Kläger meint, die Unhöflichkeit sei nicht so schlimm, so daß sie nicht zu einer förmlichen Abmahnung lange, zumal er sich bereits kurz darauf bei der Kundin entschuldigt habe. Beklagte meint, daß das Vertrauensverhältnis erheblich gestört sei dadurch.

Wegen der Alkohol- und Unfallgeschichte meint Kläger, das ganze sei außerhalb des Betriebs in seinem Privatbereich passiert und damit nicht geeignet für eine Abmahnung. Beklagte meint, das Ansehen sei dadurch geschädigt worden, der Kläger sei auch auf dieser Feier als Repräsentant des Betriebs anzusehen und habe sich daher angemessen zu verhalten und sich zurückzuhalten. Außerdem hätte er die Kundin nicht fahren lassen dürfen und habe sich außerdem selbst gefährdet durch die Mitfahrt.

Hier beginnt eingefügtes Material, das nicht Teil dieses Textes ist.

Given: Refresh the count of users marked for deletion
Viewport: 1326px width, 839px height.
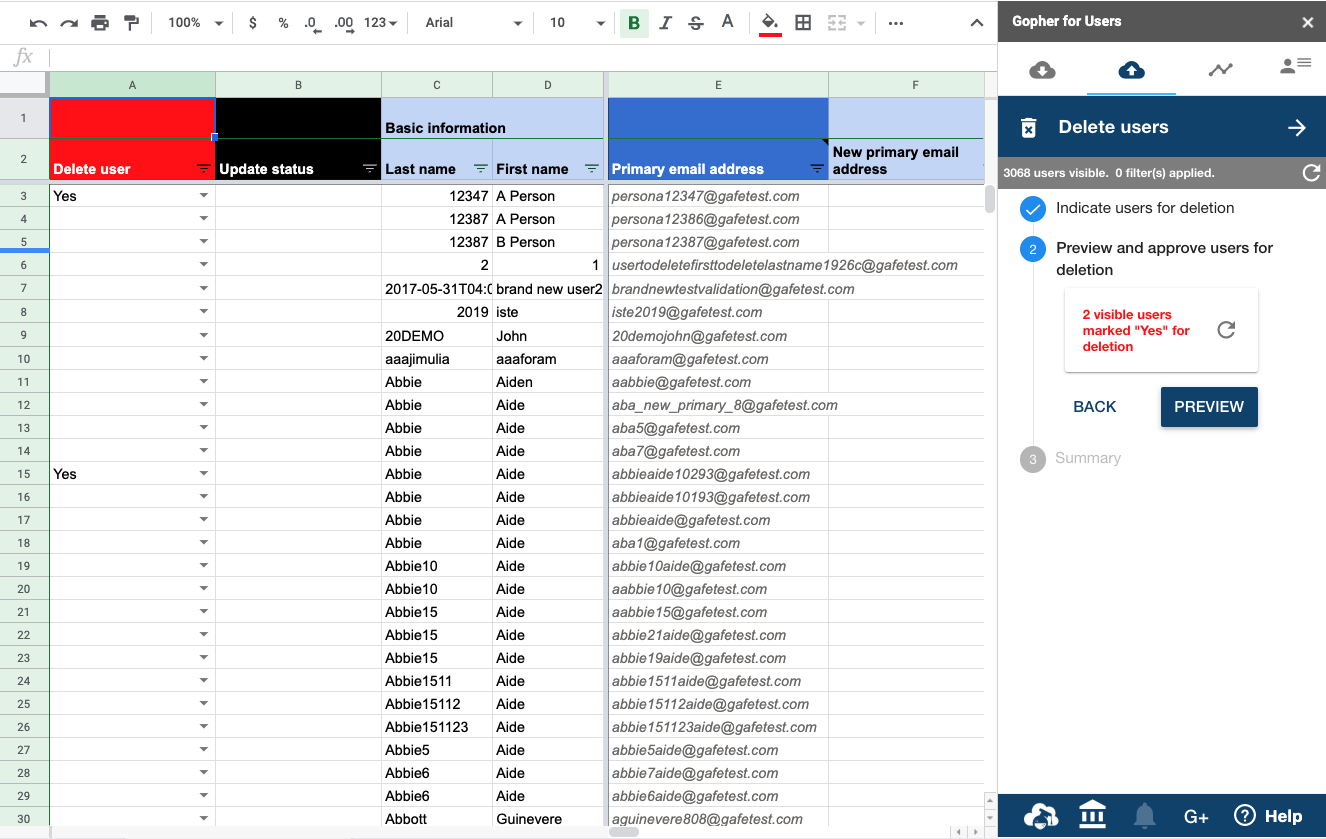Looking at the screenshot, I should [1226, 330].
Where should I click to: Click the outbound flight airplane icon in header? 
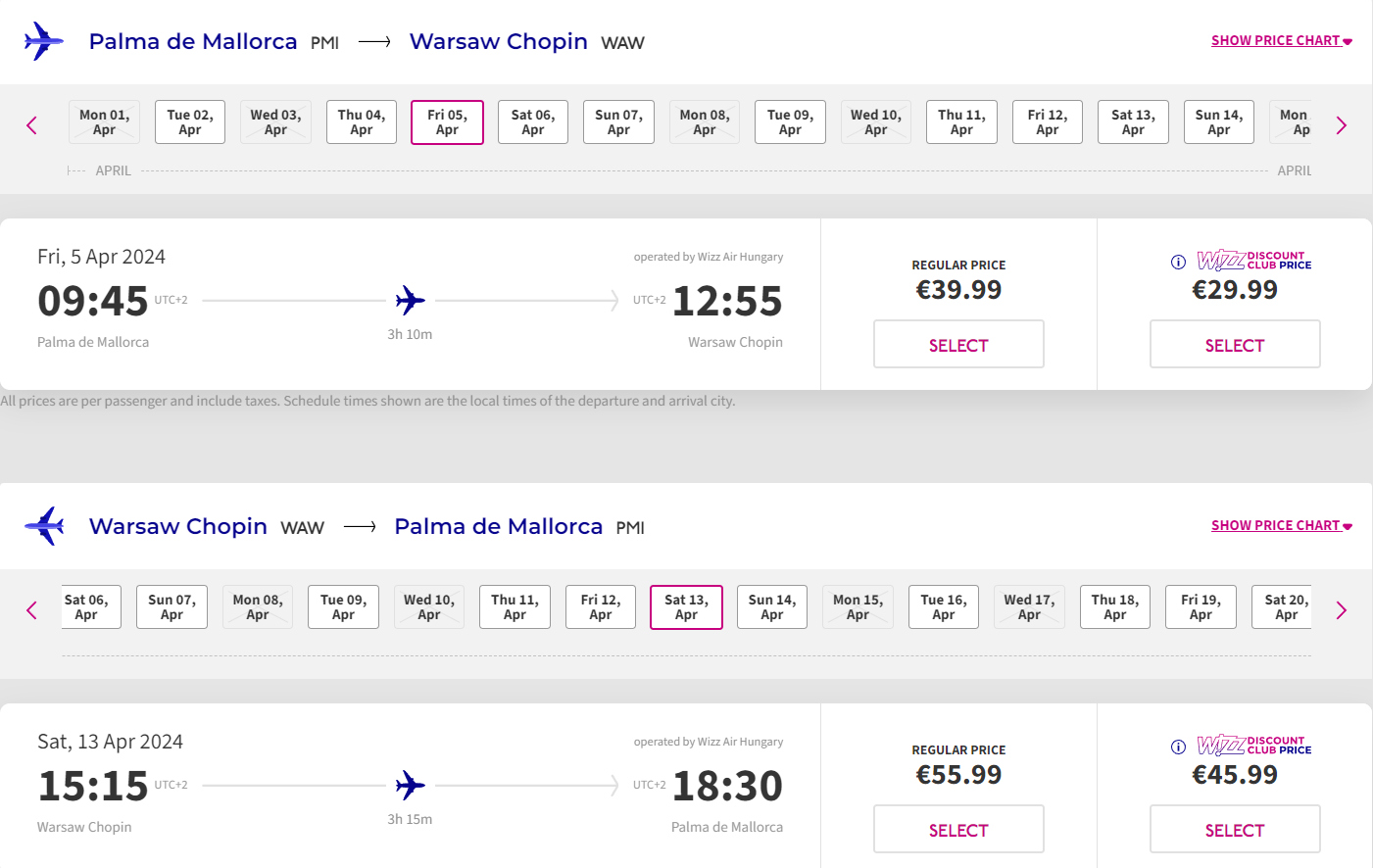coord(43,41)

Weiterhin trägt Beklagte vor, daß die Abmahnung schon insgesamt rechtmäßig sei, wenn ein Grund zuträfe, und außerdem verweist er auf eine Klausel im Arbeitsvertrag, nach welcher Ansprüche aus dem Arbeitsvertrag für beide Seiten 10 Monate nach Fälligkeit ausgeschlossen seien.

Probleme: Zwei Abmahnung in einem Schreiben und getrennte rechtliche Bewertung, Warn- und Rügefunktion der Abmahnung, Verhältnismäßigkeit der Rüge, Wiederholungsgefahr, Geeignetheit von Verhalten außerhalb Betrieb für Abmahnung, Wirksamkeit der Klausel / AGBG bzw. §§ 242, 315 BGB.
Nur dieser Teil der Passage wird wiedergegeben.